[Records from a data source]
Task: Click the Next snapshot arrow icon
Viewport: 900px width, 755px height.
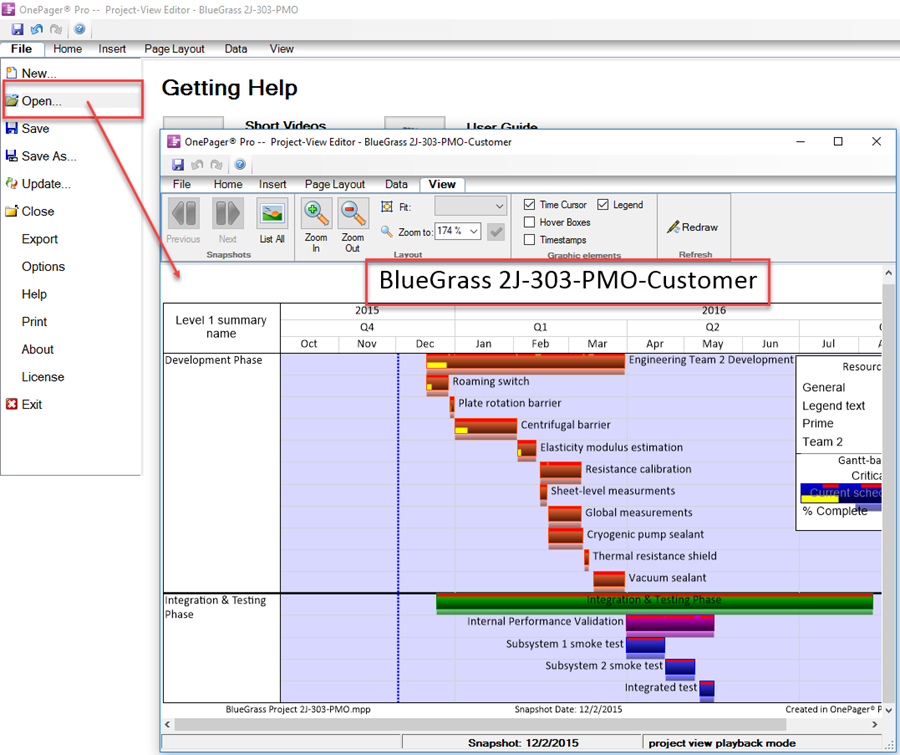Action: pos(227,212)
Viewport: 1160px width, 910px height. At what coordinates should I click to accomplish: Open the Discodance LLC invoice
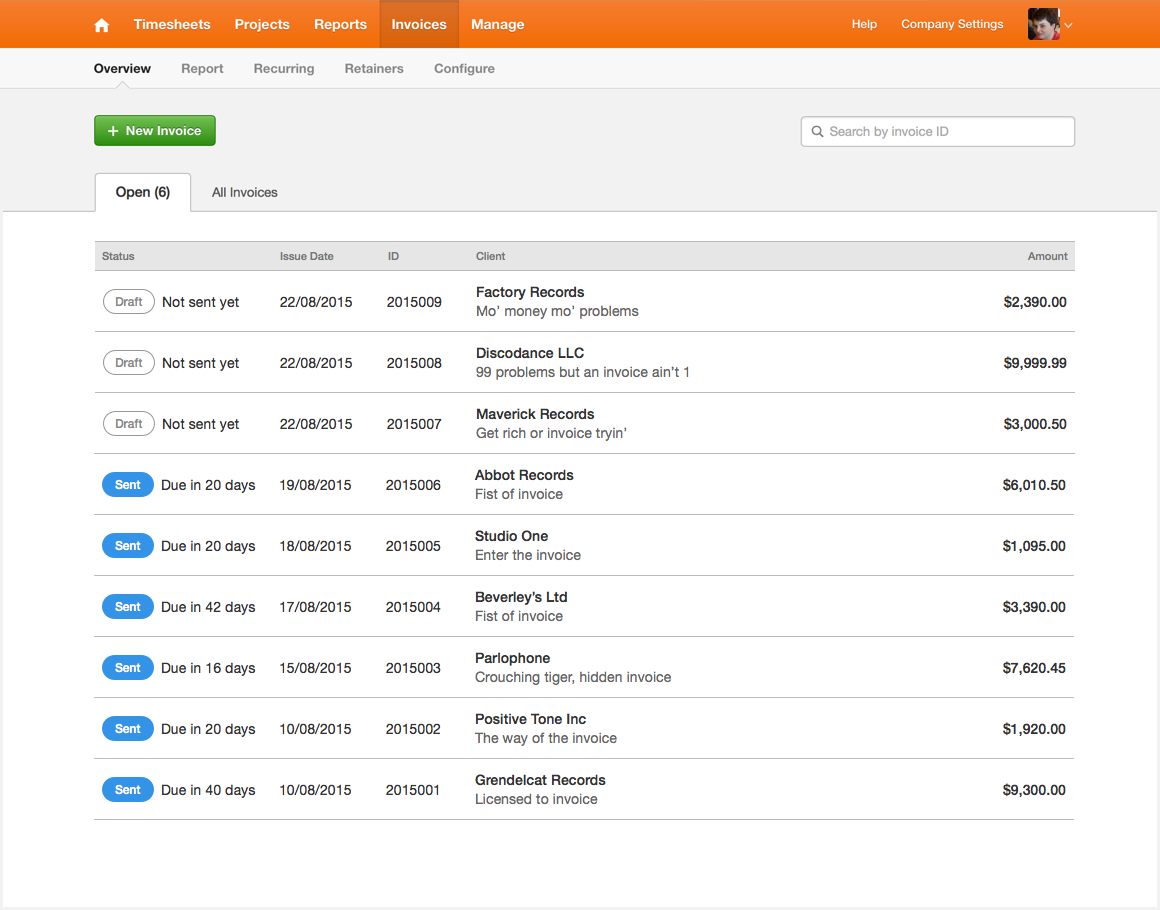click(x=530, y=353)
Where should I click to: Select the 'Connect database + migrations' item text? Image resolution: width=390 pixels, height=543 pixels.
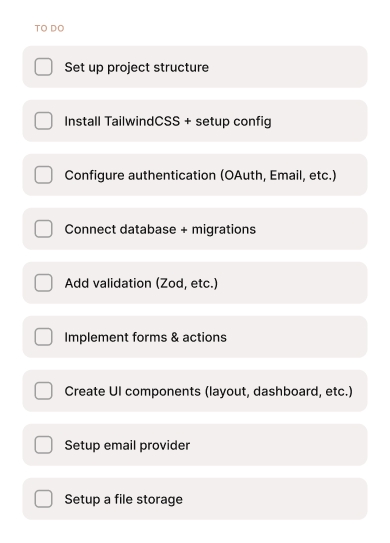(160, 229)
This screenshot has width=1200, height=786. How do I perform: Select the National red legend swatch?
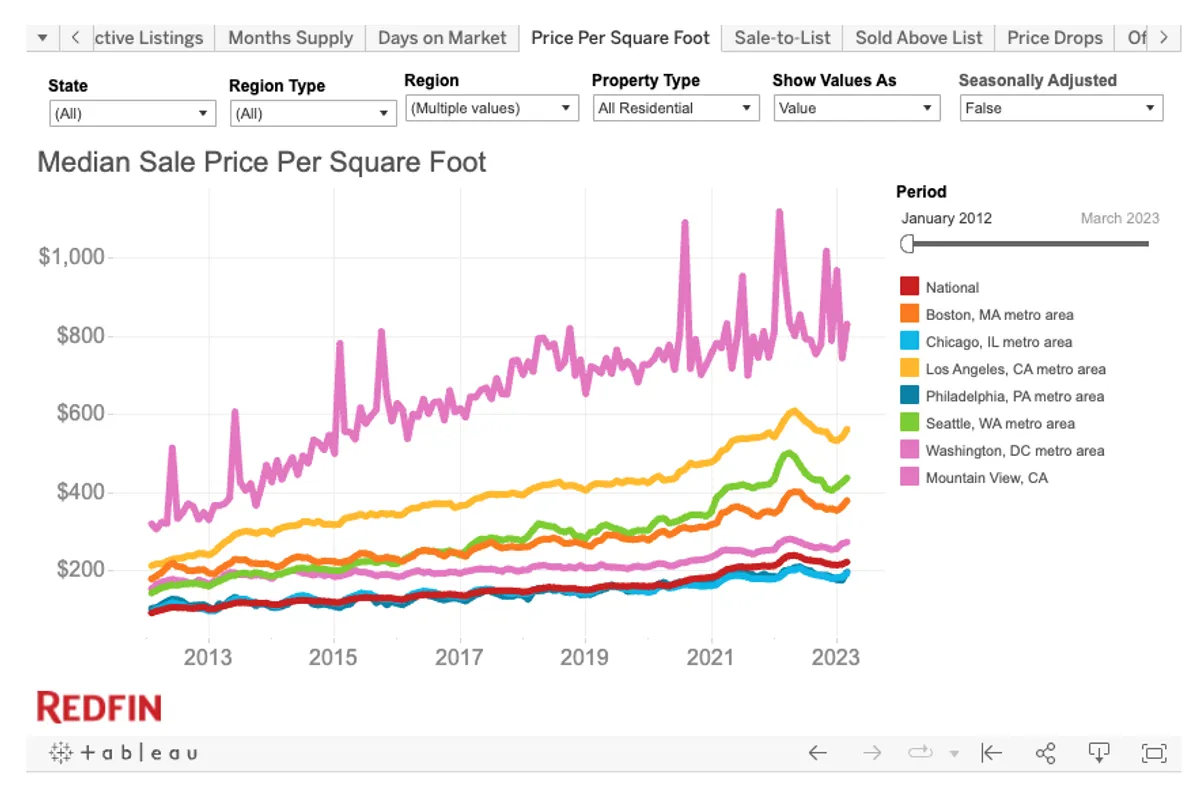point(909,287)
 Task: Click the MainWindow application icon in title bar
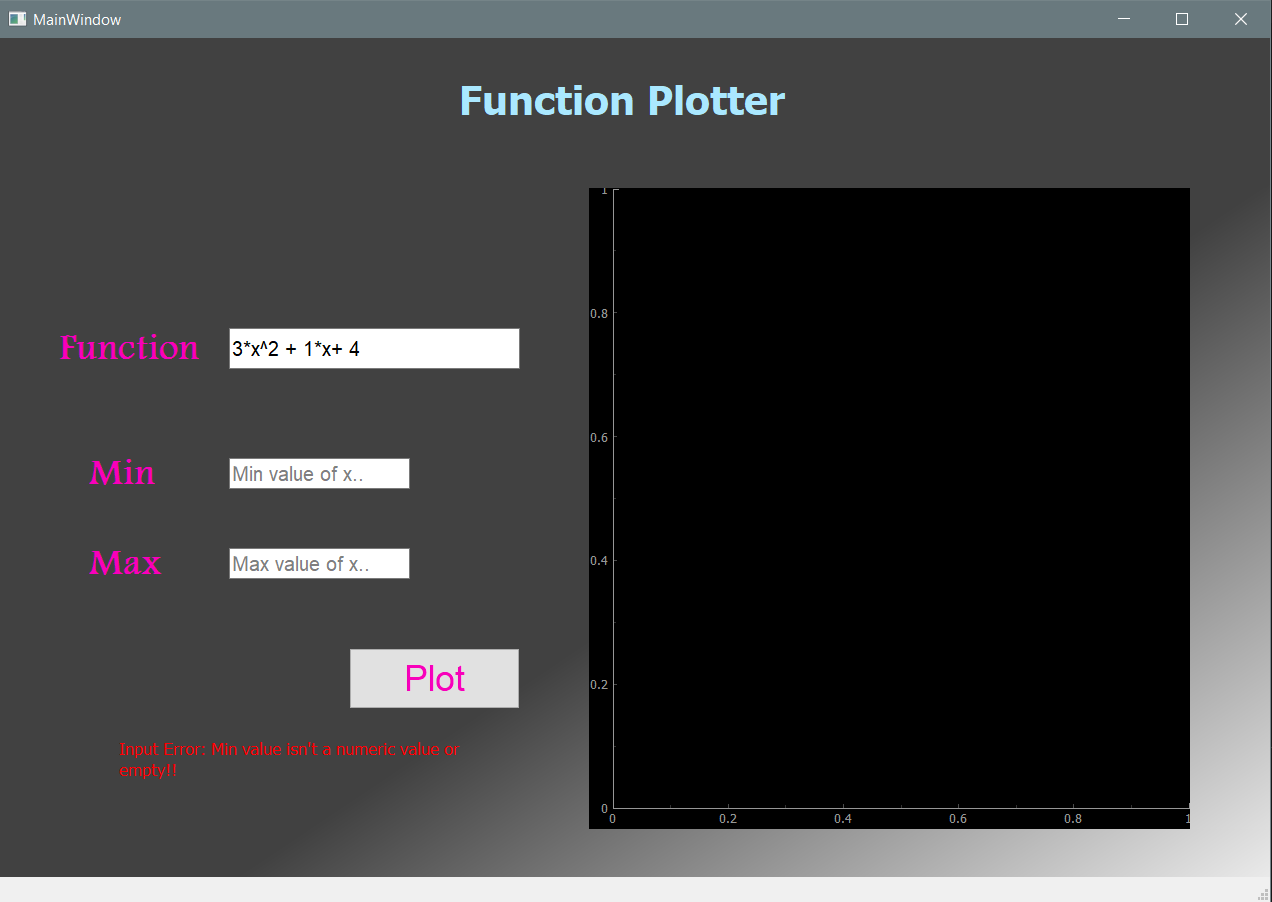17,18
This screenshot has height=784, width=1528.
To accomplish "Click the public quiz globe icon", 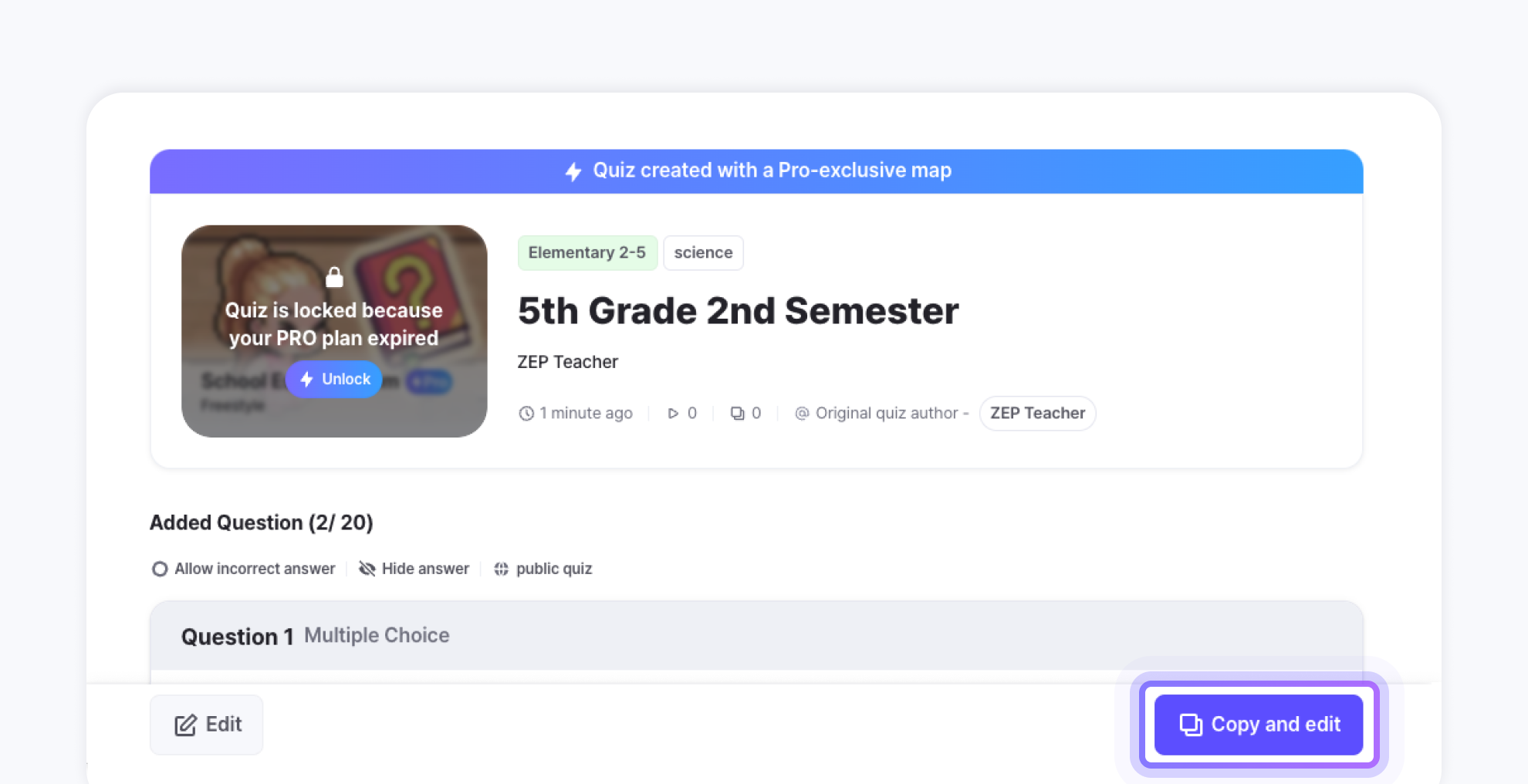I will tap(501, 569).
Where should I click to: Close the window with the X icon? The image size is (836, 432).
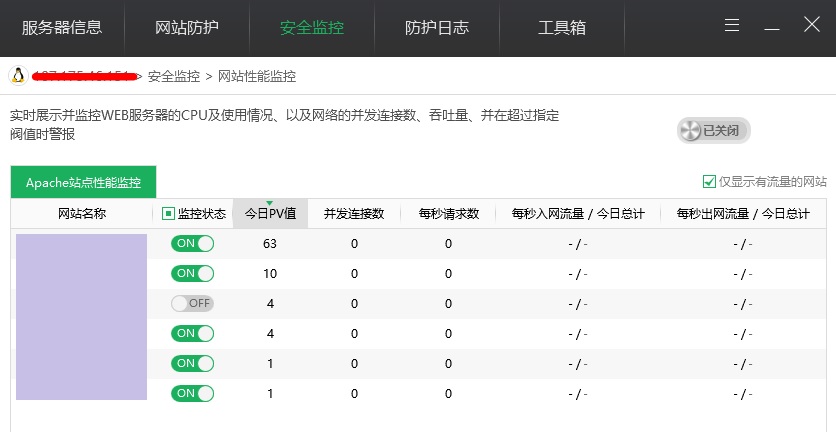[811, 26]
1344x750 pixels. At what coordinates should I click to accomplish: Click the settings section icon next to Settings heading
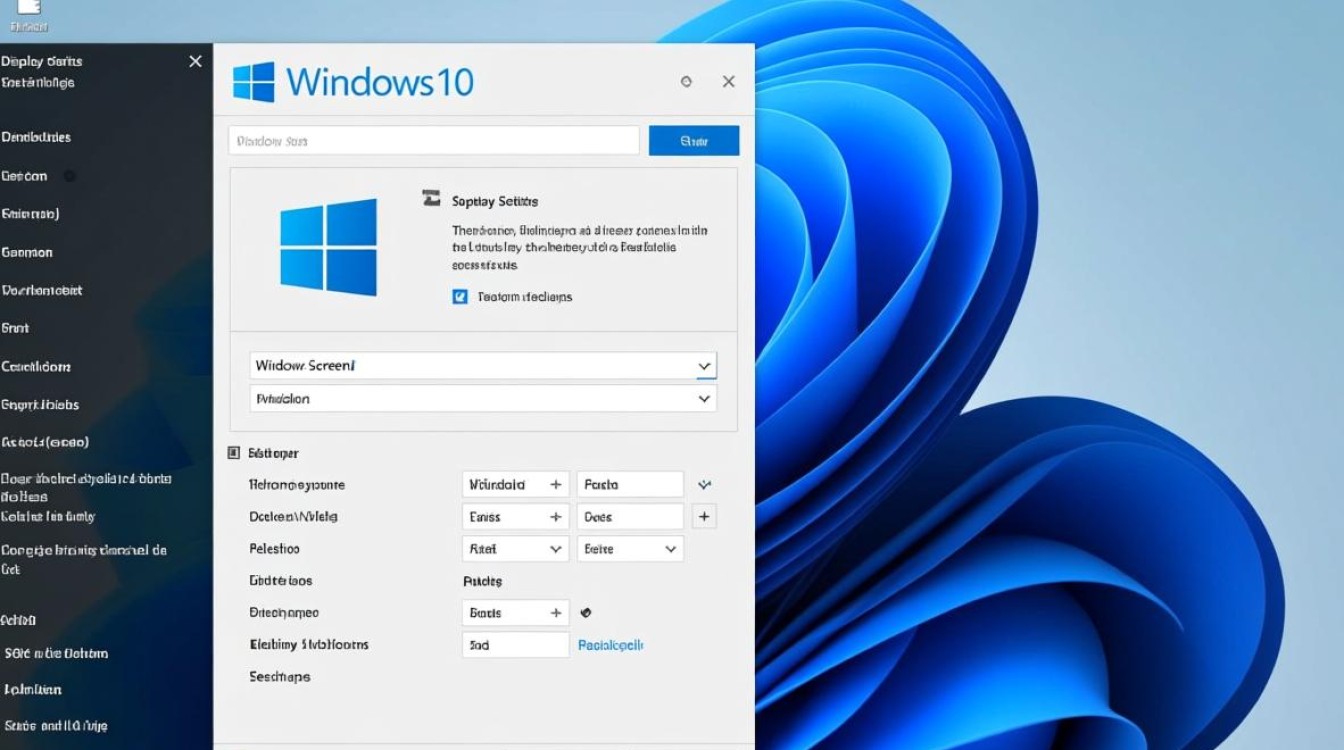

> [Required action]:
Once the line with "Where should I click to: Select" has been found above, output that line and every later line exactly, stopping after the line with "This screenshot has height=784, width=1528.", and omit the pictures.

> [Answer to this task]:
Where should I click to: Select the 'Connect database + migrations' item text? Image resolution: width=390 pixels, height=543 pixels.
(160, 229)
This screenshot has width=1200, height=786. How do I perform: Select the National red legend swatch?
point(909,287)
 Task: Click the MainWindow application icon in title bar
17,18
This screenshot has height=784, width=1528.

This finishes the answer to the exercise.